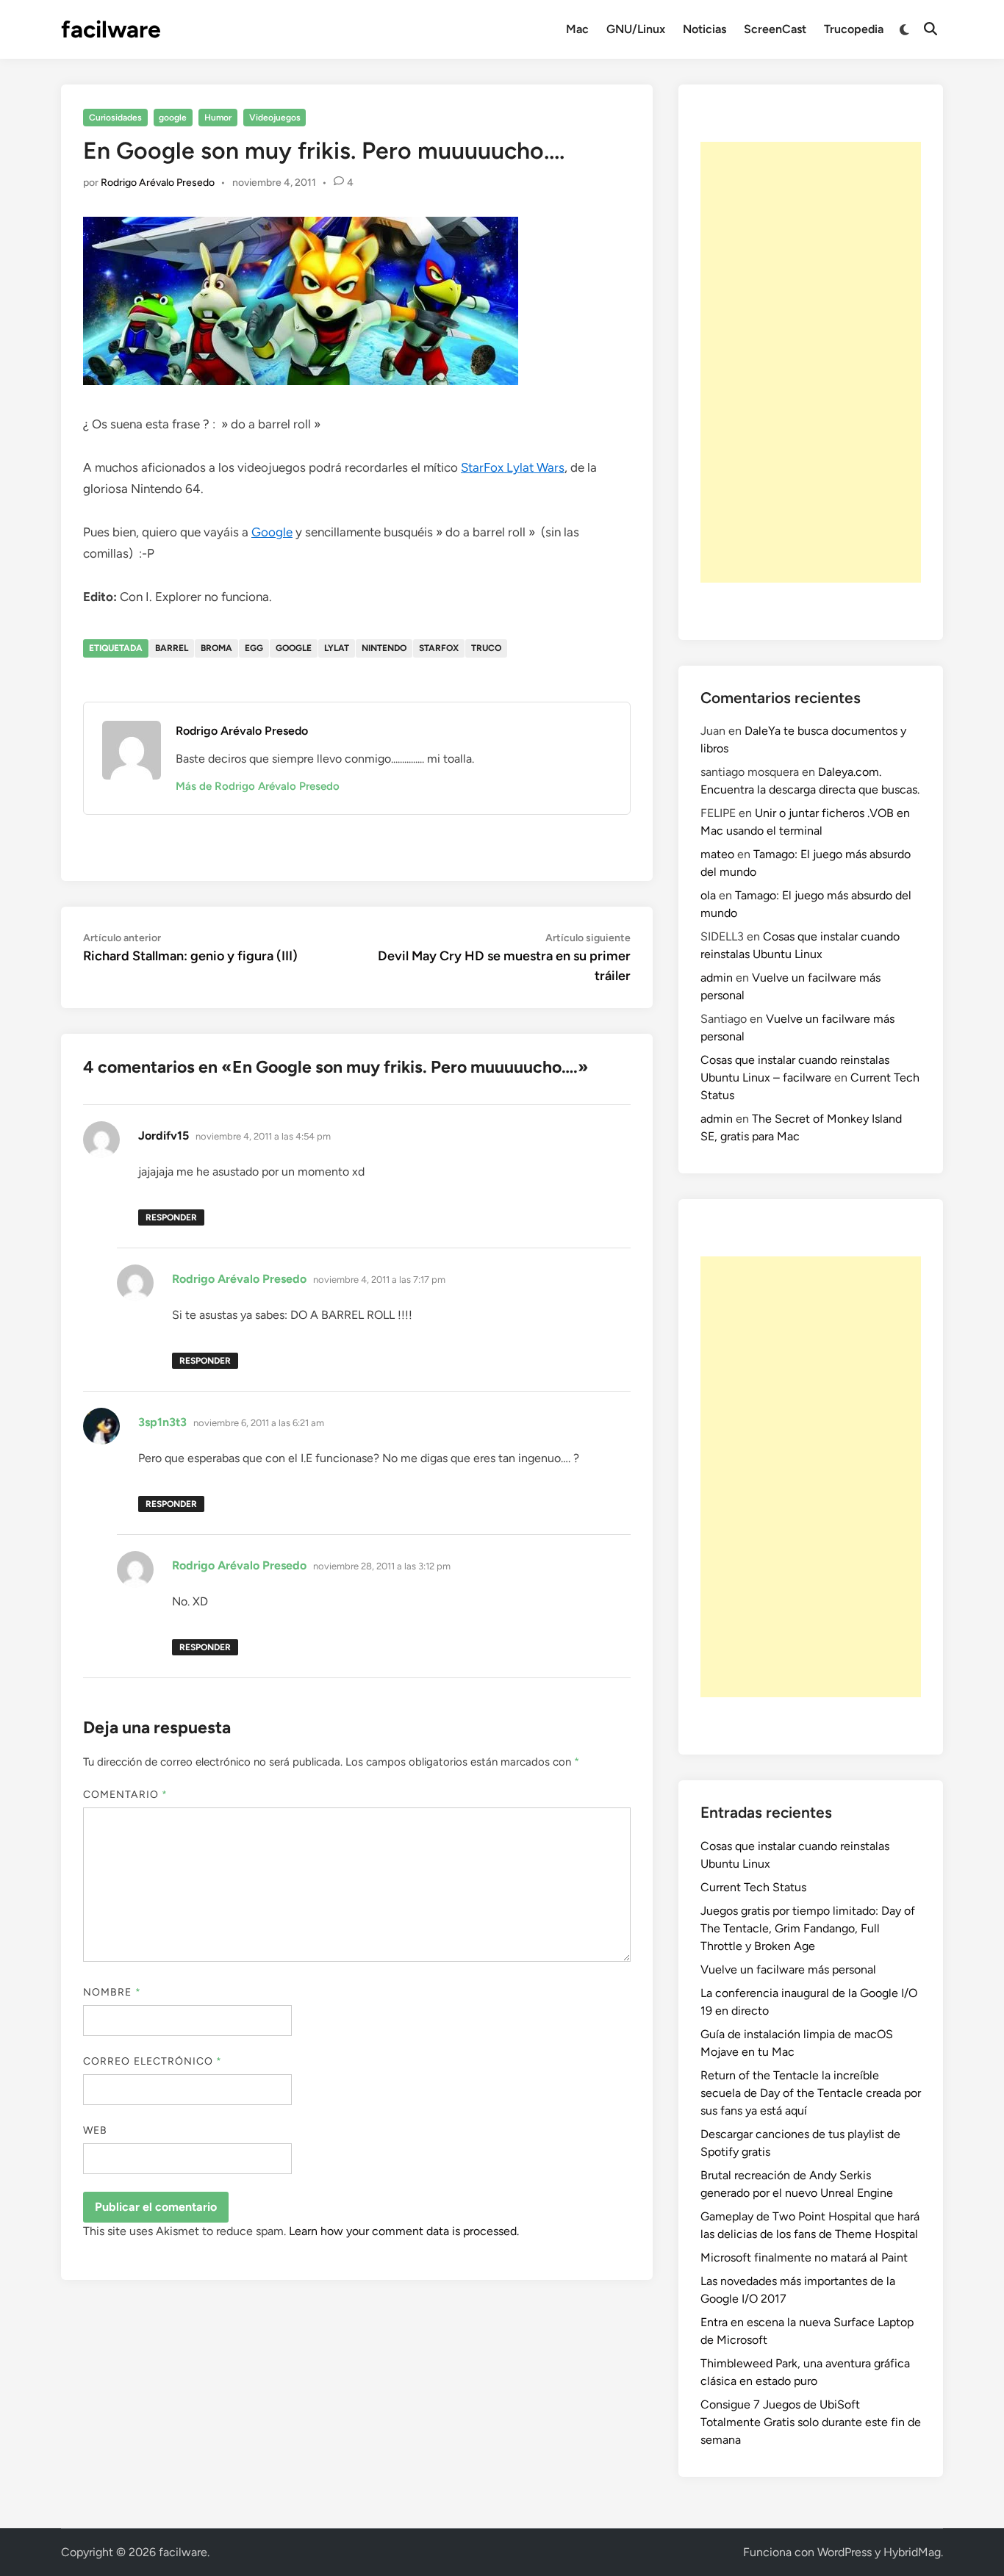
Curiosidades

• • •

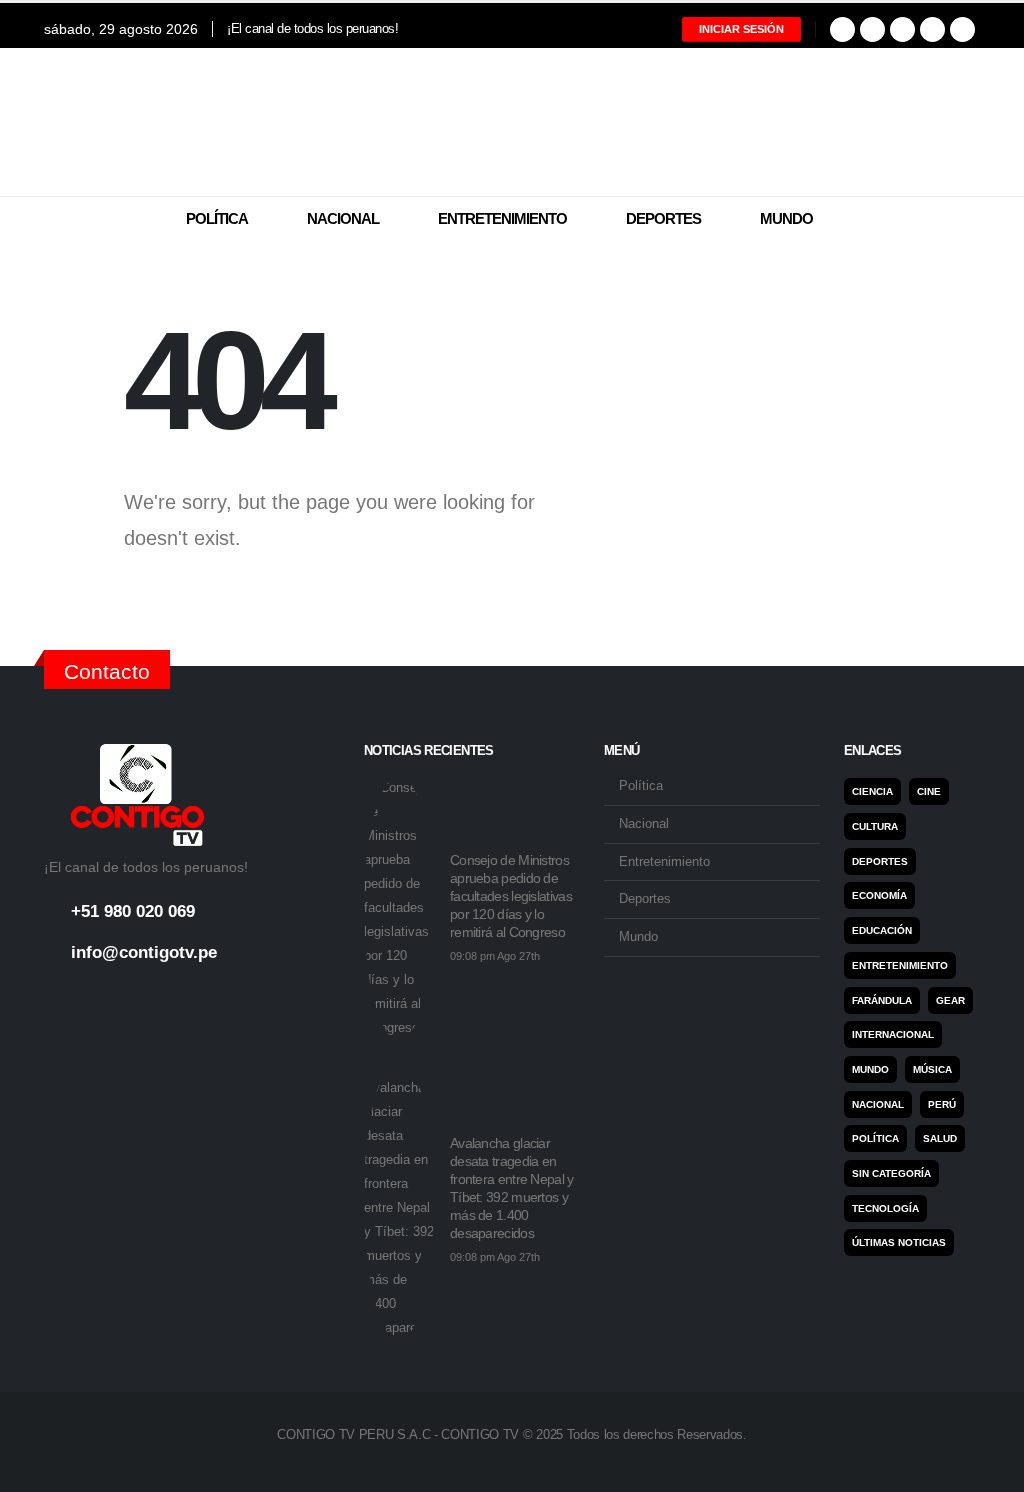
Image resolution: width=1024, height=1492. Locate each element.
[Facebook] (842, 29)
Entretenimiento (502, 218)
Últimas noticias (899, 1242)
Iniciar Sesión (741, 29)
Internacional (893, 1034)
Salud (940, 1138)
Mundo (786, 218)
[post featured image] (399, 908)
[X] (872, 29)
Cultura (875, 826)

• • •

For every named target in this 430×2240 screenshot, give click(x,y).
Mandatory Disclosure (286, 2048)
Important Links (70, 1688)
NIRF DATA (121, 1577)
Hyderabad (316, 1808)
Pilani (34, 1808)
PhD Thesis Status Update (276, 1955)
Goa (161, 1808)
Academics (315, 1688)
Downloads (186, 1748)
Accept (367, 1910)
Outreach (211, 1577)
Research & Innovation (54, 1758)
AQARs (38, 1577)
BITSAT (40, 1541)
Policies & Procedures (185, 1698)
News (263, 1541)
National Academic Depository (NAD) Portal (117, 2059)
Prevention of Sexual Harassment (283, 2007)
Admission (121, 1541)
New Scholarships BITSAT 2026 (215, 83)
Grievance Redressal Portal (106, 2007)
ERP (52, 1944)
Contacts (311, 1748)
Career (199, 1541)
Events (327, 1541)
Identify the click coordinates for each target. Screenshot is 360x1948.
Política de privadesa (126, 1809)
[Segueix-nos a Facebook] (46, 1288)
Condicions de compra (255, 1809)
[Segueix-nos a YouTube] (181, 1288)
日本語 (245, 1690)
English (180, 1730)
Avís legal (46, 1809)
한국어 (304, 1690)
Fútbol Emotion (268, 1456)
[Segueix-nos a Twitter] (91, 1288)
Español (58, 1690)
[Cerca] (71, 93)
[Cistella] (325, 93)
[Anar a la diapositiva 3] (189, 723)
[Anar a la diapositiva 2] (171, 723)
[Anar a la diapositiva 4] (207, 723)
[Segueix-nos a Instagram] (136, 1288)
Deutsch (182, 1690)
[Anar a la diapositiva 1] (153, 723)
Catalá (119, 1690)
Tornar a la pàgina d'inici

• • •

» **Assignment**
Could you show every line of the material that includes the string "BITSAT"?

» **Result of this task**
BITSAT (40, 1541)
New Scholarships BITSAT 2026 (215, 83)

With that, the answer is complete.